What the exercise asks: In the entries, swap "icon" for "button" in the lines from the one containing "Where should I click to: Copy" through the end of the entries, and write out only those lines with everything else unchanged. Omit the pictures from your answer.
[START]
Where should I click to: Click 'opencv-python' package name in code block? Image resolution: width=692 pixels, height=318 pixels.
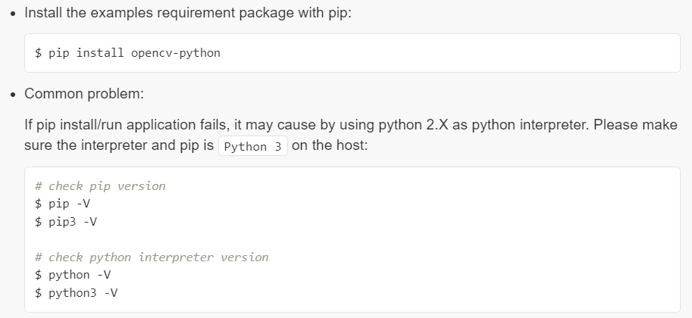click(176, 53)
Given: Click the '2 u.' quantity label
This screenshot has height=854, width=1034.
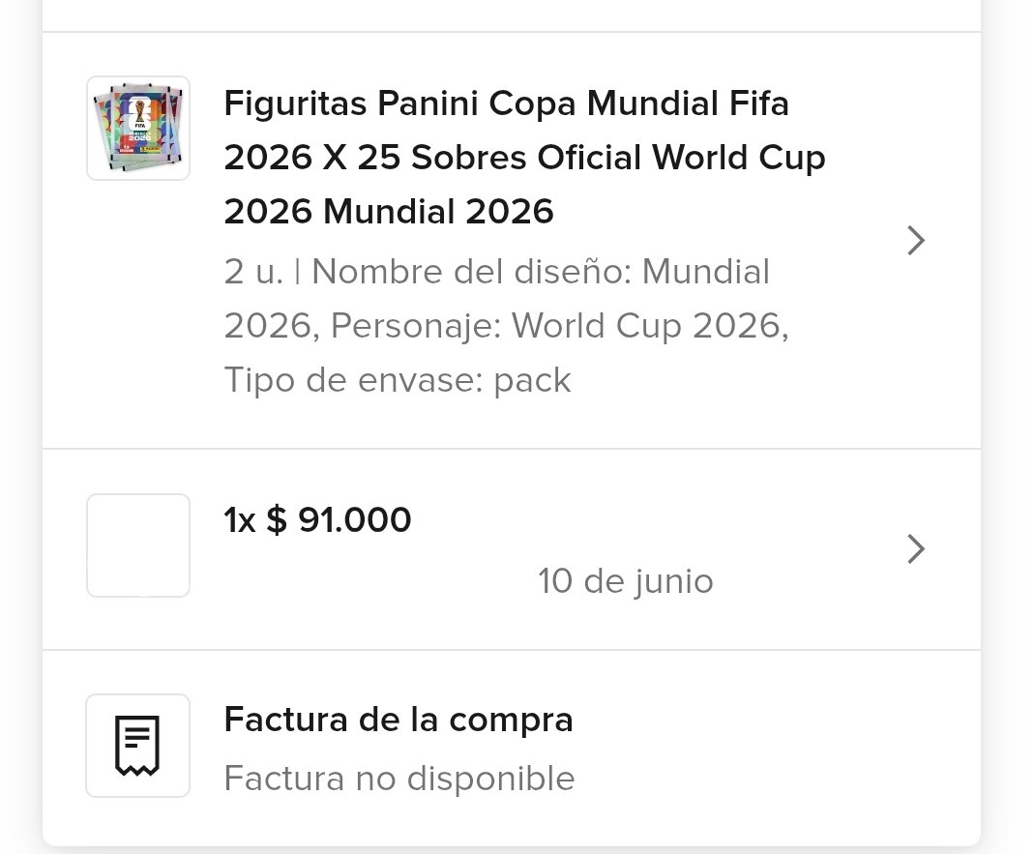Looking at the screenshot, I should [x=253, y=272].
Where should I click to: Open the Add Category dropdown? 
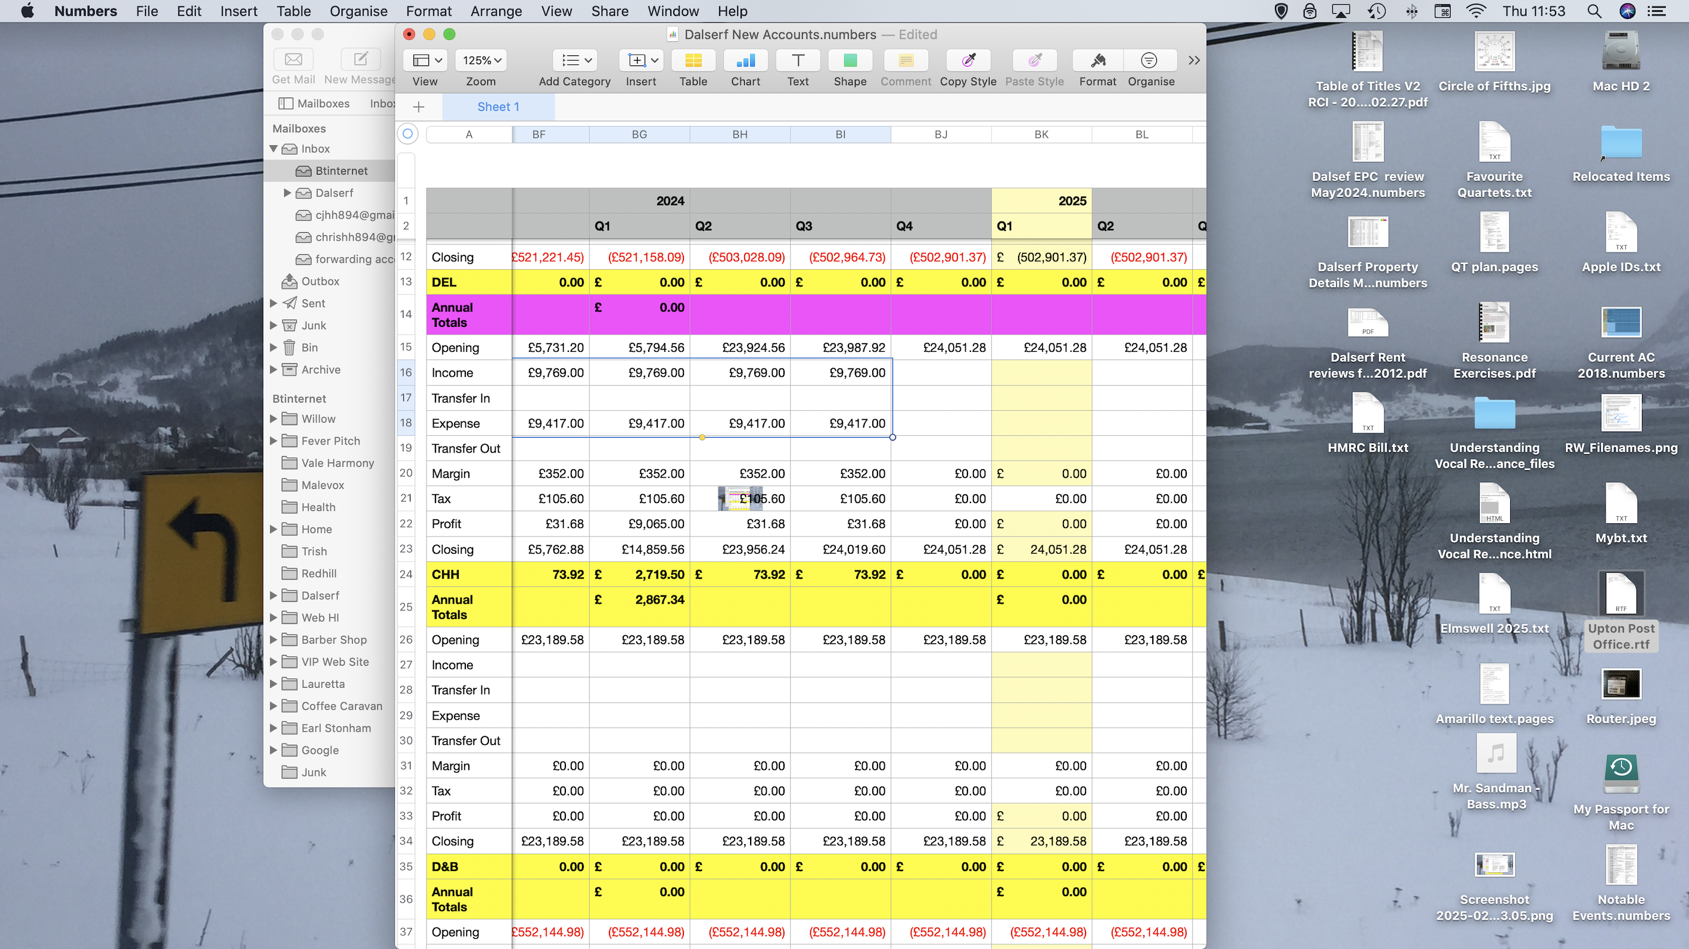(x=576, y=61)
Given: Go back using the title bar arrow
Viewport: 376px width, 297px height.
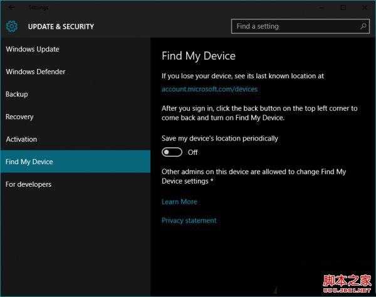Looking at the screenshot, I should tap(11, 8).
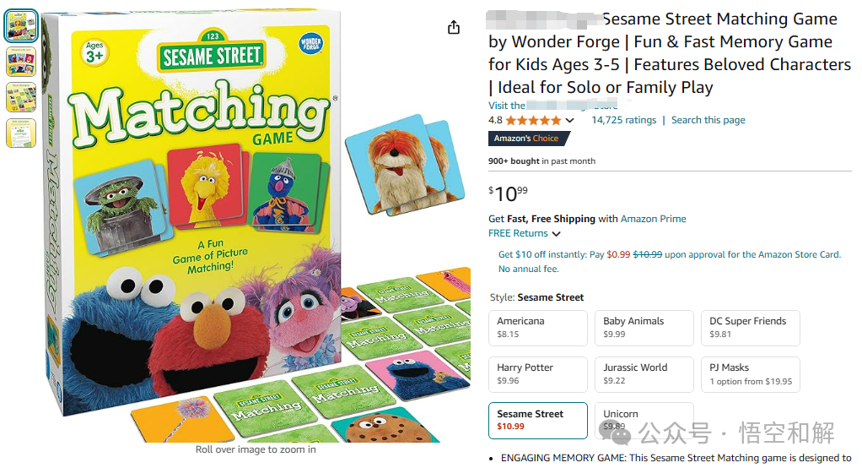Viewport: 862px width, 468px height.
Task: Choose the Jurassic World style option
Action: 644,374
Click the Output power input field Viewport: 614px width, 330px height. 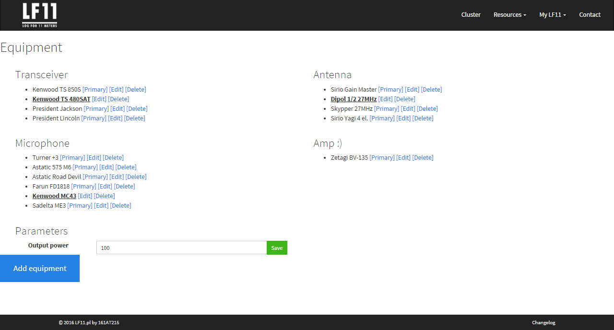181,248
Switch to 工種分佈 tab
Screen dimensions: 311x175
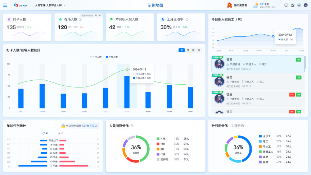pos(237,126)
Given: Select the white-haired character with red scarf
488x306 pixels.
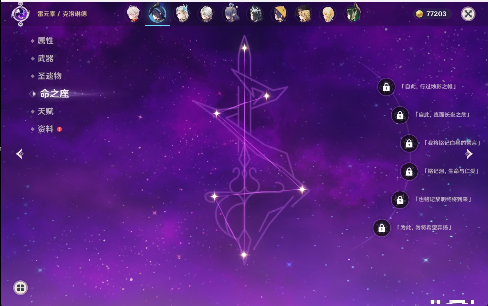Looking at the screenshot, I should [133, 14].
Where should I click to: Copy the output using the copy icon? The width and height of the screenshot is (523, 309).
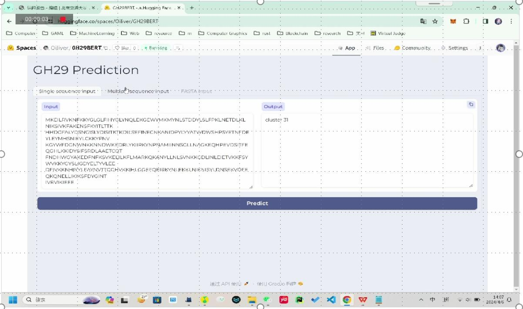click(x=471, y=104)
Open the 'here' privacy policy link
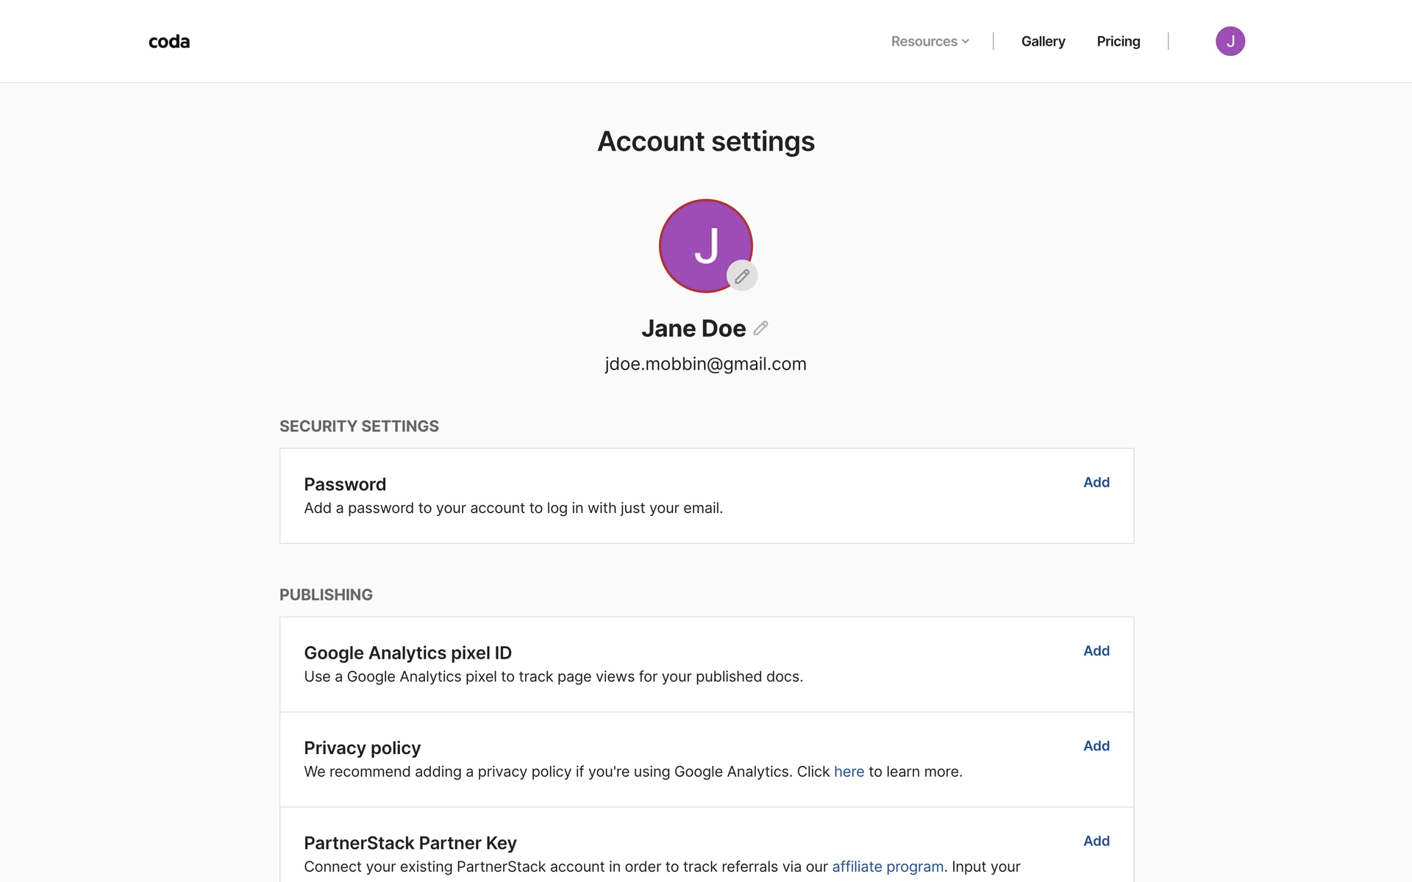 pos(849,772)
[END]
Answer to the task:
Where should I click to: Copy the output using the copy button? The width and height of the screenshot is (523, 309).
click(x=471, y=104)
Open the 'here' privacy policy link
 pos(849,772)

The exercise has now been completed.